▶ Исходный текст:
⁂

Наш обзор является очень кратким и эскизным. Однако нет возможности обойти стороной проблему, которая в структуралистской трактовке остается какой-то заброшенной падчерицей: проблему неодинаковой ценности литературных произведений.
Принципиально оставляя в стороне все вопросы эстетики, Тодоров не избавился от них до такой степени радикально, как ему казалось. Изгнанная в дверь аксиология возвращается в окно. Легкомысленно поступил Тодоров, насмехаясь над цитированными им же словами Роже Кайлуа о сущности фантастики. Пробный камень для фантастики, по словам Кайлуа, это «l’impression d’LtrangetJ irreductible» – «неустранимое впечатление странности». По смыслу этой дефиниции, иронизирует Тодоров, текст в генологическом отношении зависит от хладнокровия читателя. Если читатель напугался, текст надо считать странным. Но если читатель остался спокоен, произведение меняет жанр!
Однако имеет смысл отнестись здесь серьезно к насмешке Тодорова. Пусть кто-нибудь, например, разразится смехом над странным произведением. Это может случиться либо если читатель невежествен, либо если текст несовершенен. В первом случае читатель не дорос до произведения, во втором – произведение до читателя. Структуралист таких трудностей не видит, потому что текст, по его мнению, имплицирует читателя с должной компетенцией, иначе говоря, такого, который адекватен тексту. Он читает на должном семантическом уровне, следовательно, не будет смотреть на читаемое ни «сверху вниз», как эксперт-литературовед на «Прокаженную», ни «снизу вверх», как неподготовленный читатель на «Резинки» Роб-Грийе. Таким воззрением на читателя структурализм превращает литературу в жесткую систему каст. Эта система представляет собой застывшую иерархию, в которой каждому типу произведений соответствует определенный тип читателей. Замечательным книгам соответствуют замечательные читательские головы, а кретинские головы соответствуют кретинским книгам. Только таким антидемократическим образом организованная целостная совокупность текстов делает возможным эгалитарное (потому что предназначенное в равной мере для всех) применение метода. Упомянутый иронический выпад Тодорова лишь маскирует полную бесполезность этого метода в ценностном плане. Бесполезность эта заключается в неспособности решать культурно значимые задачи, в данном случае – задачи дифференциальной оценки и отбора произведений сообразно их неодинаковому достоинству. То, что я сейчас сказал, представляет собой реконструкцию структуралистских произведений соответственно тому, что действительно делают структуралисты, а не просто согласно возвещаемым ими программам. Благодаря этой реконструкции можно видеть свойственную всей этой школе и широко проявляющуюся противоречивость ее образа действий. Ибо, с одной стороны, она не применяет аксиометрии, то есть не делит произведений на лучшие и худшие, а с другой стороны – под сурдинку именно такое деление на практике и осуществляет. Ибо на свой операционный стол структуралисты наиболее охотно – если даже не исключительно – кладут то, что уже прославилось как гордость и украшение литературы.

⁂

▶ Цель задания: Как дословно звучит отрывок исходного текста, который начинается словами «Наш обзор является» и тянется до слов «произведение меняет жанр!»? Перепишите его слово в слово.

▶ Список материалов:
⁂

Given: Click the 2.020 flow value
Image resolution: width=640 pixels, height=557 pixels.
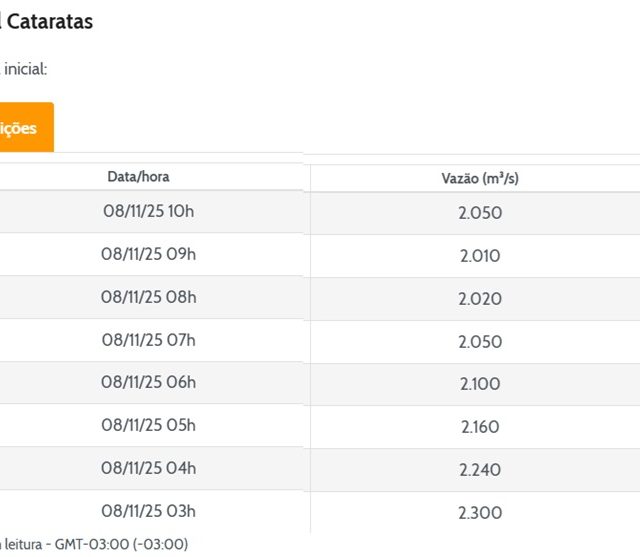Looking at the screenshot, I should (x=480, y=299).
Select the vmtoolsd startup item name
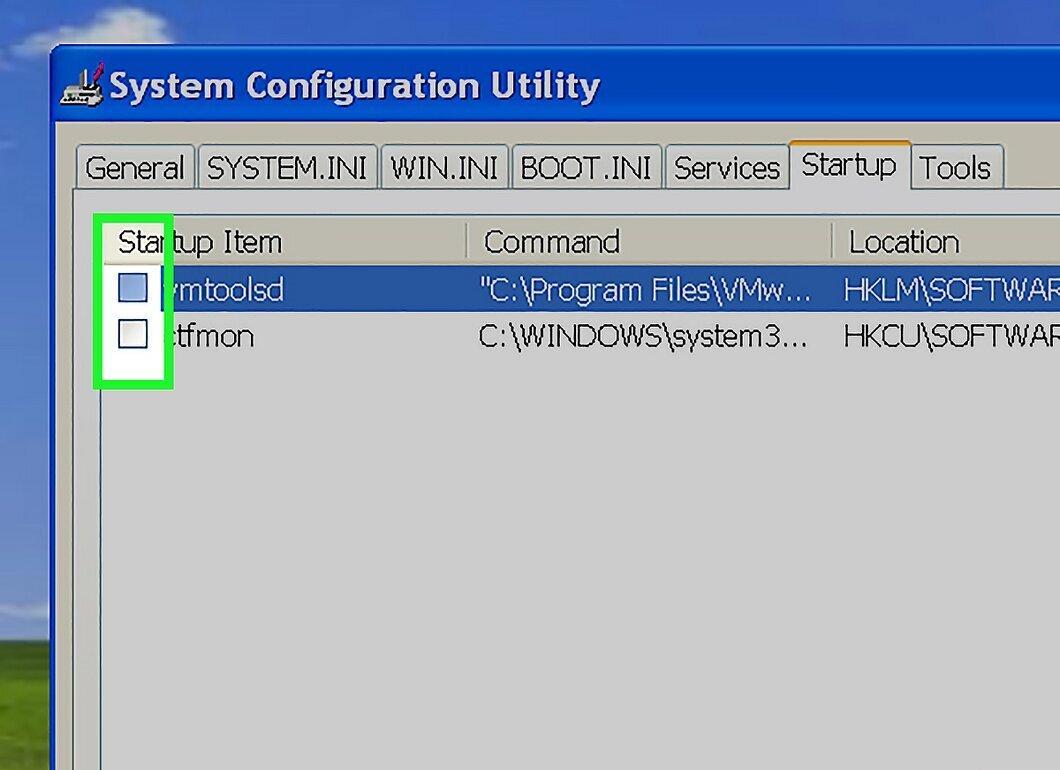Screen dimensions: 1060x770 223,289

⁂

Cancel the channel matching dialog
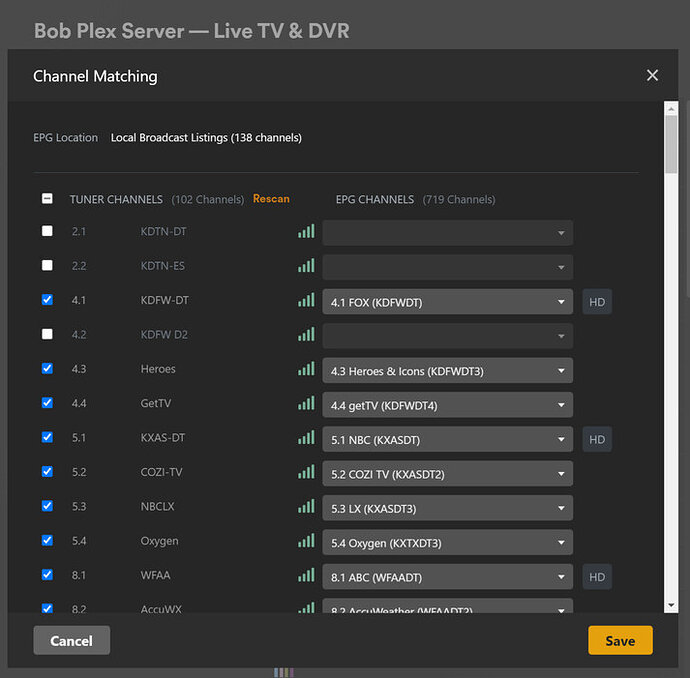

⁂

▶ Ответ:
Наш обзор является очень кратким и эскизным. Однако нет возможности обойти стороной проблему, которая в структуралистской трактовке остается какой-то заброшенной падчерицей: проблему неодинаковой ценности литературных произведений.
Принципиально оставляя в стороне все вопросы эстетики, Тодоров не избавился от них до такой степени радикально, как ему казалось. Изгнанная в дверь аксиология возвращается в окно. Легкомысленно поступил Тодоров, насмехаясь над цитированными им же словами Роже Кайлуа о сущности фантастики. Пробный камень для фантастики, по словам Кайлуа, это «l’impression d’LtrangetJ irreductible» – «неустранимое впечатление странности». По смыслу этой дефиниции, иронизирует Тодоров, текст в генологическом отношении зависит от хладнокровия читателя. Если читатель напугался, текст надо считать странным. Но если читатель остался спокоен, произведение меняет жанр!